■ **Exercise objective**: From the entries, filter out every line that lacks "computer" and copy the rest.

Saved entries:

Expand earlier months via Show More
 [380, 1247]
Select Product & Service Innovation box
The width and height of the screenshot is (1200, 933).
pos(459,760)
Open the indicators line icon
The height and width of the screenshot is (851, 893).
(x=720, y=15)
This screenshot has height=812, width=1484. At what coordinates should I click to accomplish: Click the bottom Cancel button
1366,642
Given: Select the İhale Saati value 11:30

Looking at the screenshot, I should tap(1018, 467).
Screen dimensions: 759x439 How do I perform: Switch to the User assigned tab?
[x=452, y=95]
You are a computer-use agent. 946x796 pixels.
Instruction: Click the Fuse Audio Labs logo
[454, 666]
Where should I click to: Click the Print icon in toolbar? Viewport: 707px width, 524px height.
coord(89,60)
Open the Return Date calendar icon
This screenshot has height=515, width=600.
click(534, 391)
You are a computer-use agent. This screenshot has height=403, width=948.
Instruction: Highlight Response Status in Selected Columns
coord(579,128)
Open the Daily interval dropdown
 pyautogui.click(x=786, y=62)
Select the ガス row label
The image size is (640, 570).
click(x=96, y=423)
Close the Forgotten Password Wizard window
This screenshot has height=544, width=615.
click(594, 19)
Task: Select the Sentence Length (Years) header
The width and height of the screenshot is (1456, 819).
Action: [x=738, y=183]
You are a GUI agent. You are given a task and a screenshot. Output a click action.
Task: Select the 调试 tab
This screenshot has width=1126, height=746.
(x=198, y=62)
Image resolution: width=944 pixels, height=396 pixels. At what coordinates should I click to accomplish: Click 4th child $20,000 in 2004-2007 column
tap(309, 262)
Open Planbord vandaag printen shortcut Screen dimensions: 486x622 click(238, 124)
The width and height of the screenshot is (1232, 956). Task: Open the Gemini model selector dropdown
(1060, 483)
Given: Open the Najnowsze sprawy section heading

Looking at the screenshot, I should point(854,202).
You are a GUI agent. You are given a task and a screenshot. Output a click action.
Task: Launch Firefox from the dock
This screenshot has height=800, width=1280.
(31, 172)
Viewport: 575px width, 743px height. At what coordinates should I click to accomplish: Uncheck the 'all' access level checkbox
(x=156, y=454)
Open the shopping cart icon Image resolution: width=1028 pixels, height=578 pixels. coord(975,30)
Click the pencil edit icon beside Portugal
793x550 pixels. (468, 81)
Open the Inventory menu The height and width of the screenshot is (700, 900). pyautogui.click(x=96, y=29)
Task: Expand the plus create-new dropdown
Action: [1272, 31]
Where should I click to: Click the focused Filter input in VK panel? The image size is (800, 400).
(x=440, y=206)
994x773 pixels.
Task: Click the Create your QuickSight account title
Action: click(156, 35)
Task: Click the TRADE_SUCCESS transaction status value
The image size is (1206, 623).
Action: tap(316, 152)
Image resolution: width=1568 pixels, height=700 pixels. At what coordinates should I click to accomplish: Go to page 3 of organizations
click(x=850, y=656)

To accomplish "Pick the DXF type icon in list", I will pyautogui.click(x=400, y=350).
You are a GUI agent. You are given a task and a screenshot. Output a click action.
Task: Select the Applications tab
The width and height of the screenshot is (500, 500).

■ **Task result**:
You are a computer-use agent. 946x796 pixels.
You are a computer-use agent. This screenshot has height=403, width=948.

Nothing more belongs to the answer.